[Exercise directions]: Locate "Given: Choose Open with GitHub Desktop" in the records below, then copy its line and every following line exactly, without the pictures.

[Saved entries]
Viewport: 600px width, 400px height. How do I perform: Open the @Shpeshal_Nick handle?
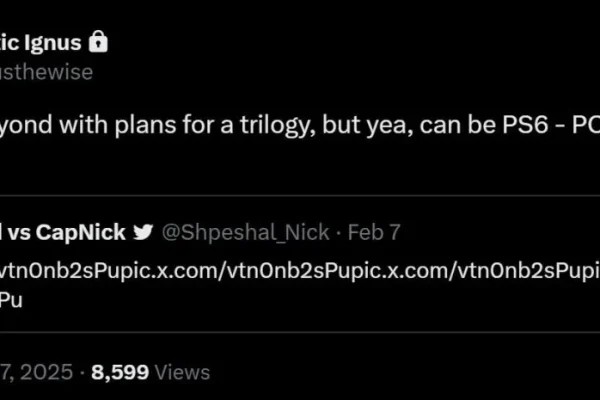click(245, 232)
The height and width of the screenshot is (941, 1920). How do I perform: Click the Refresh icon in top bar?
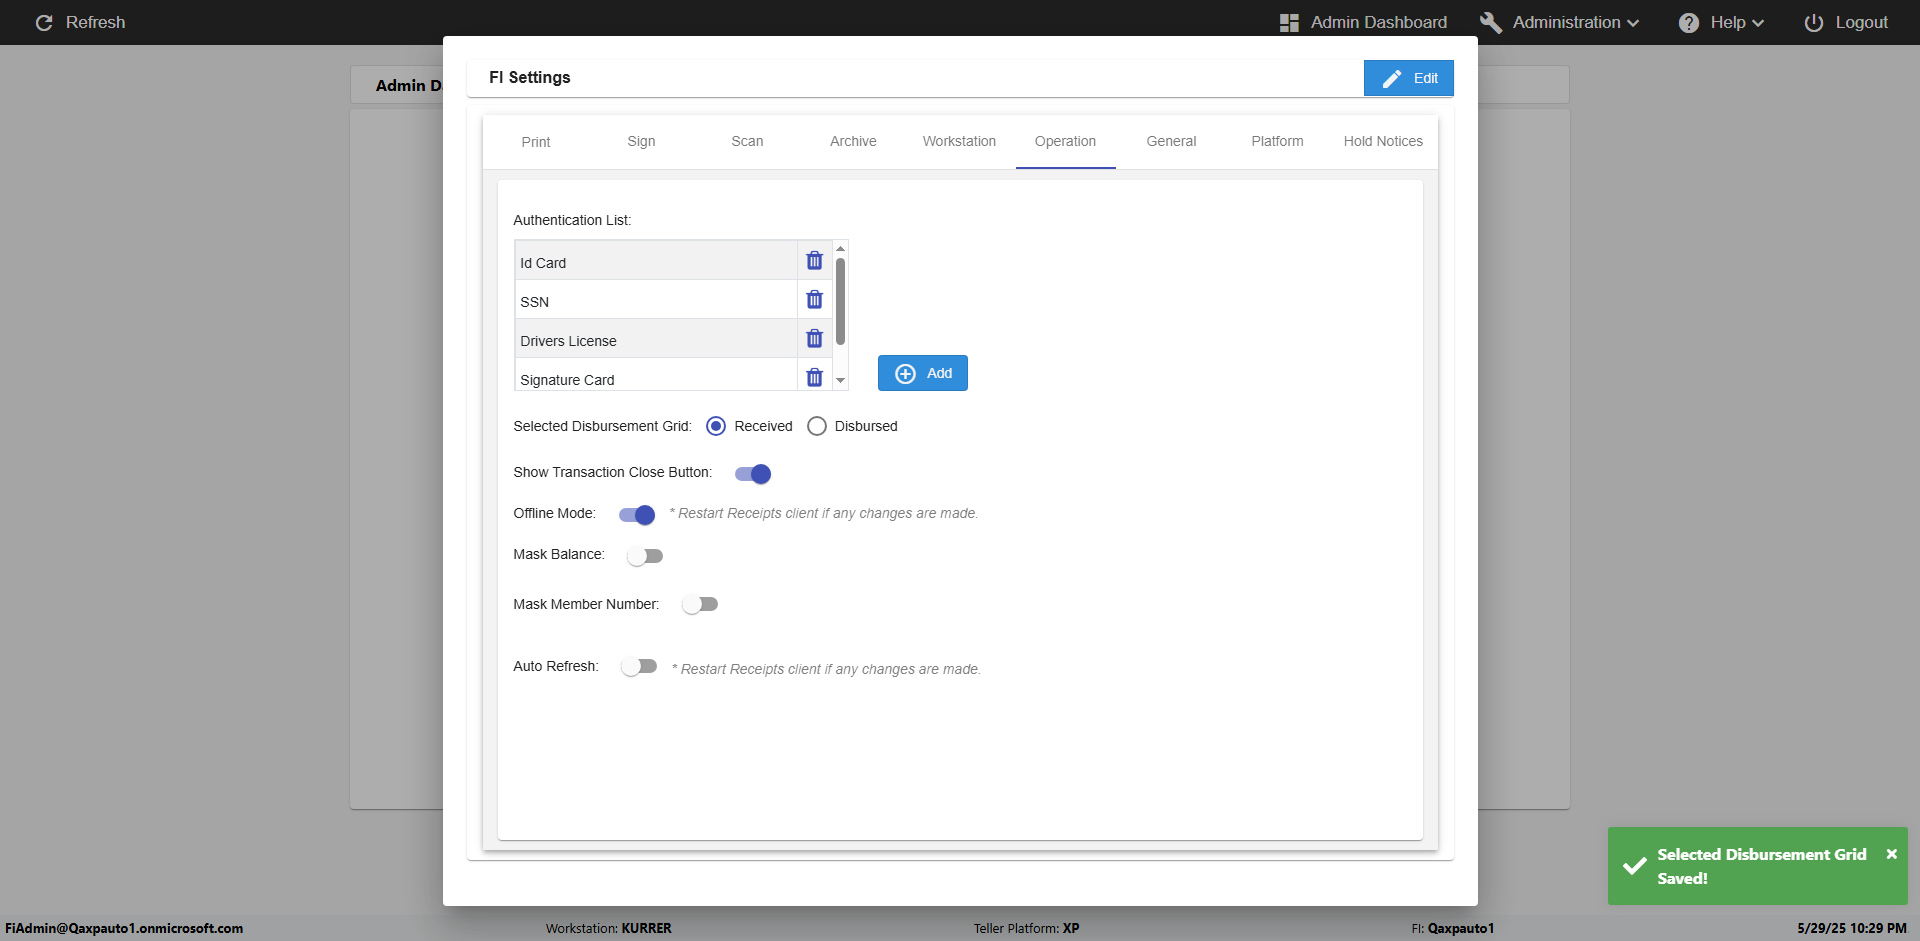click(x=44, y=22)
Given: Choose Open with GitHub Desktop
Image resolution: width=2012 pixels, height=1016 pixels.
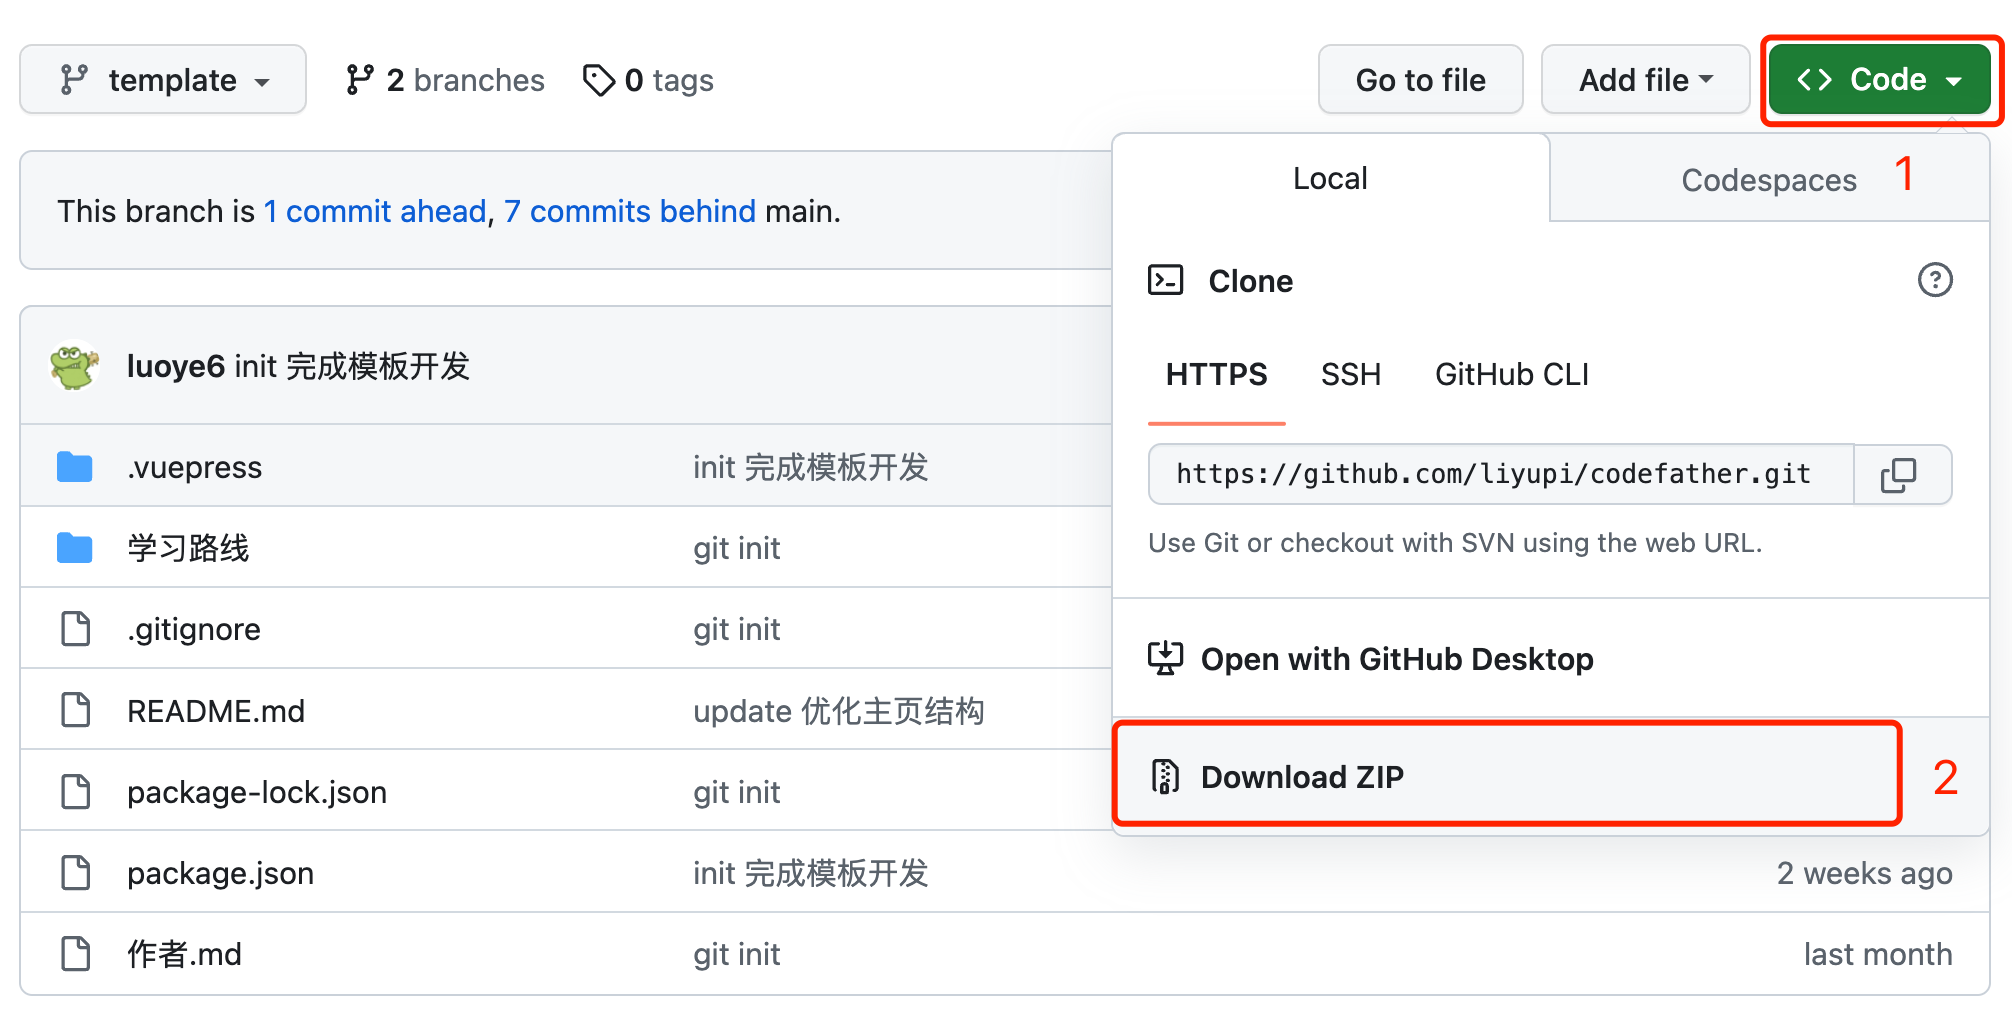Looking at the screenshot, I should [1396, 659].
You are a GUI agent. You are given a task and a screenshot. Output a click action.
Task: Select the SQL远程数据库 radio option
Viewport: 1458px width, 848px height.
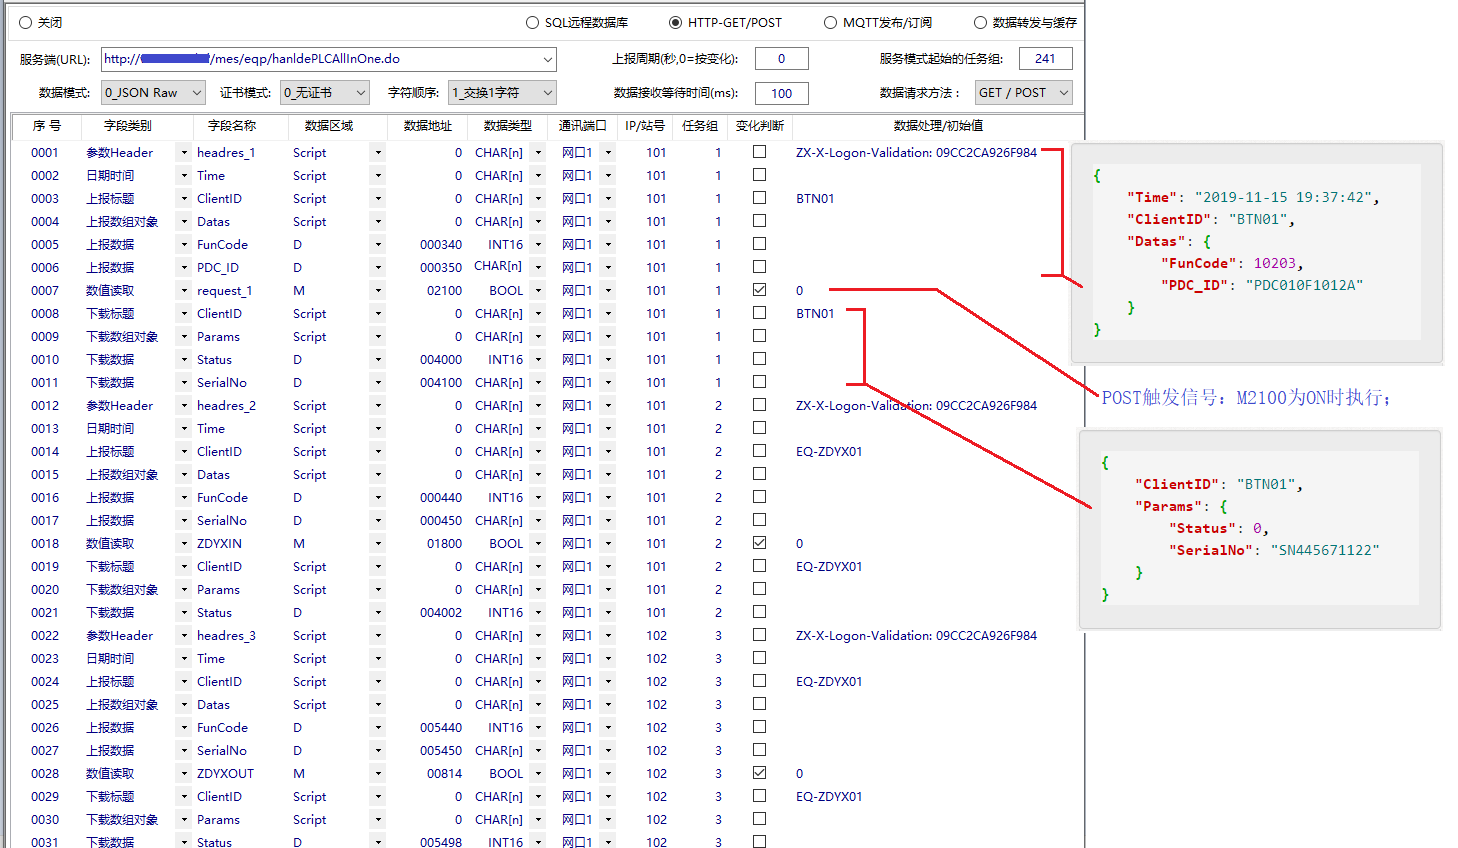coord(533,23)
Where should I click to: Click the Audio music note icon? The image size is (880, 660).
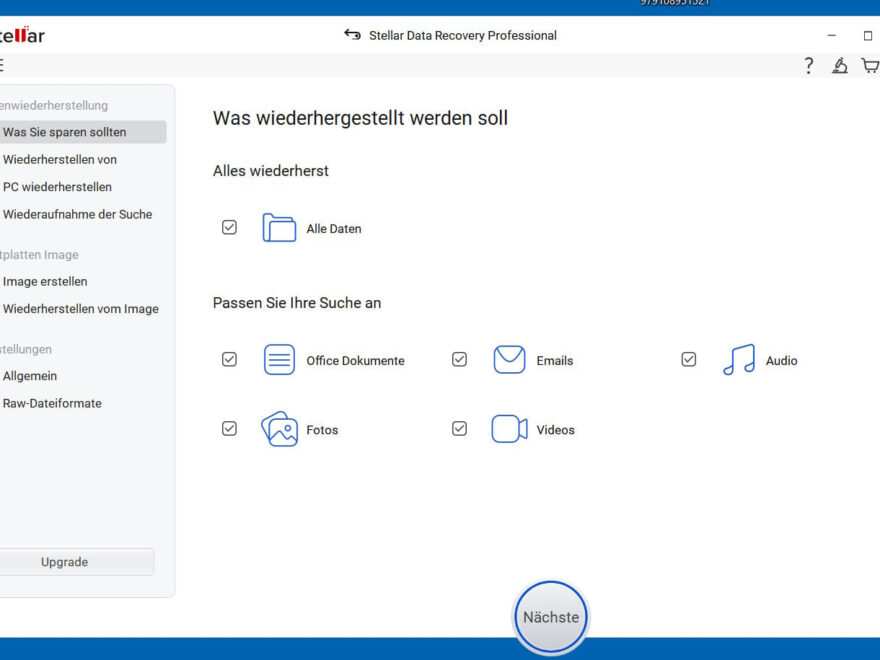(738, 360)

[Expected answer]:
Given: Choose Open with GitHub Desktop
Image resolution: width=2012 pixels, height=1016 pixels.
Looking at the screenshot, I should [1396, 659].
You are a GUI agent. You are given a task and a screenshot. Output a click action.
Task: Select the SQL远程数据库 radio option
Viewport: 1458px width, 848px height.
coord(533,23)
Where should I click to: Click the Audio music note icon? The image size is (880, 660).
(738, 360)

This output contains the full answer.